Copy task, pictures excluded: set down exactly the lines from the one containing "Where should I" to the end of the data below.

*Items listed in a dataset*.
········

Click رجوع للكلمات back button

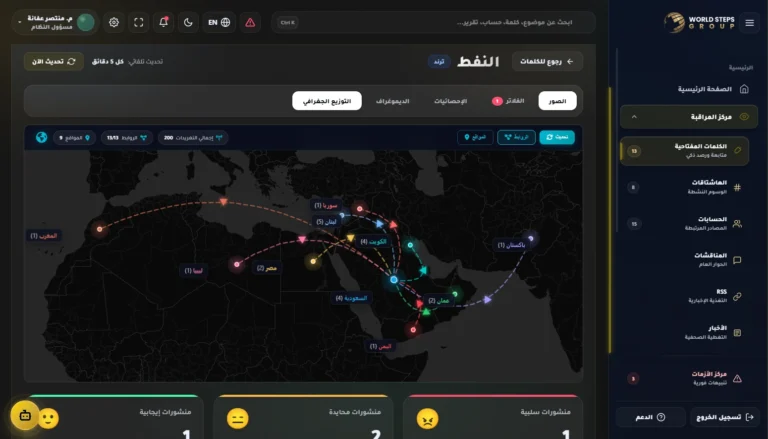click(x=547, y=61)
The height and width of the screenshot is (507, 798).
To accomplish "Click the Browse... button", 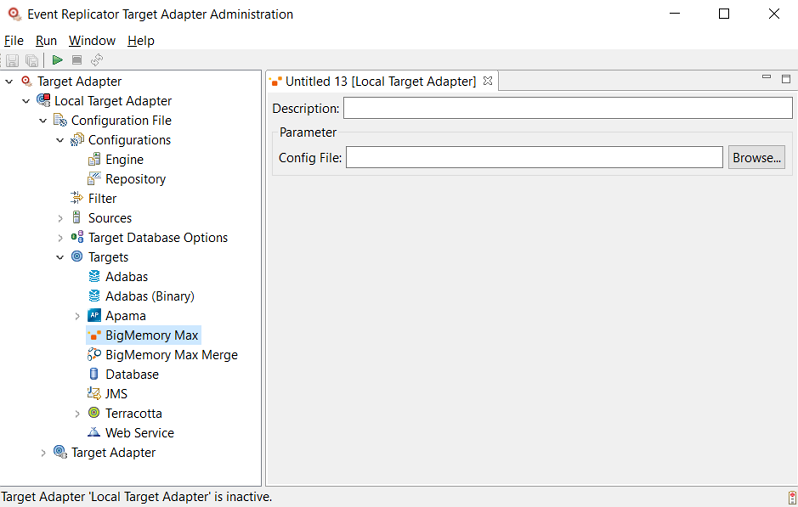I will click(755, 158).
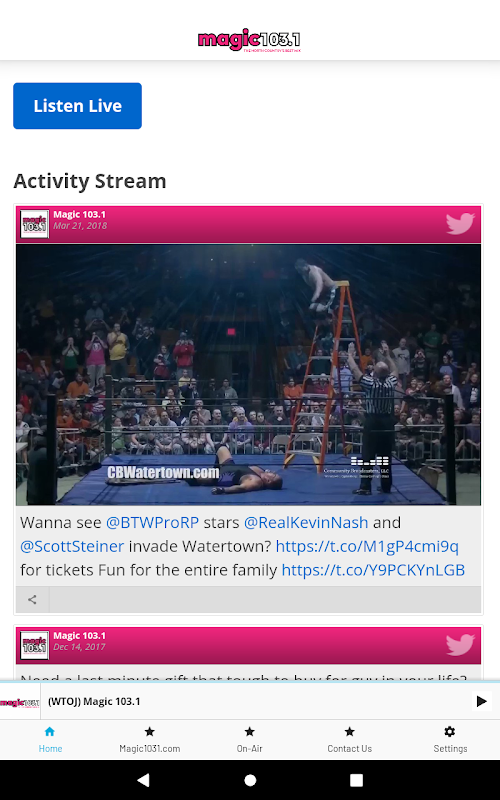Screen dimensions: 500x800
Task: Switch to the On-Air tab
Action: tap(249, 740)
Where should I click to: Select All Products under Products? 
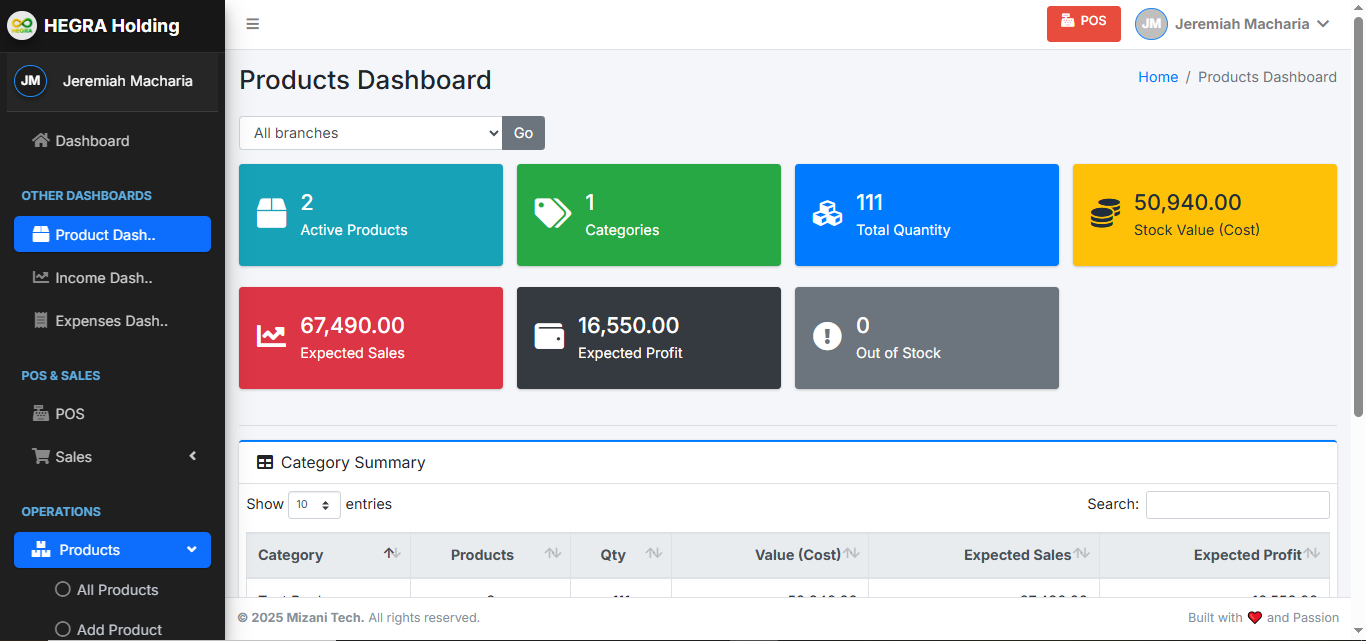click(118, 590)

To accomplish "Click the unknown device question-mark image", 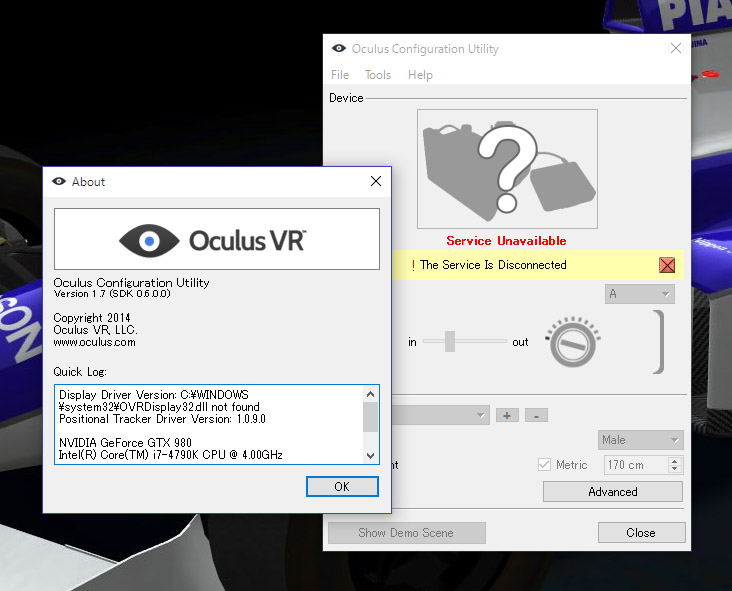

········

*TASK RESULT*.
Where should I click to: Select All Products under Products? 
click(118, 590)

To accomplish "Click the unknown device question-mark image", 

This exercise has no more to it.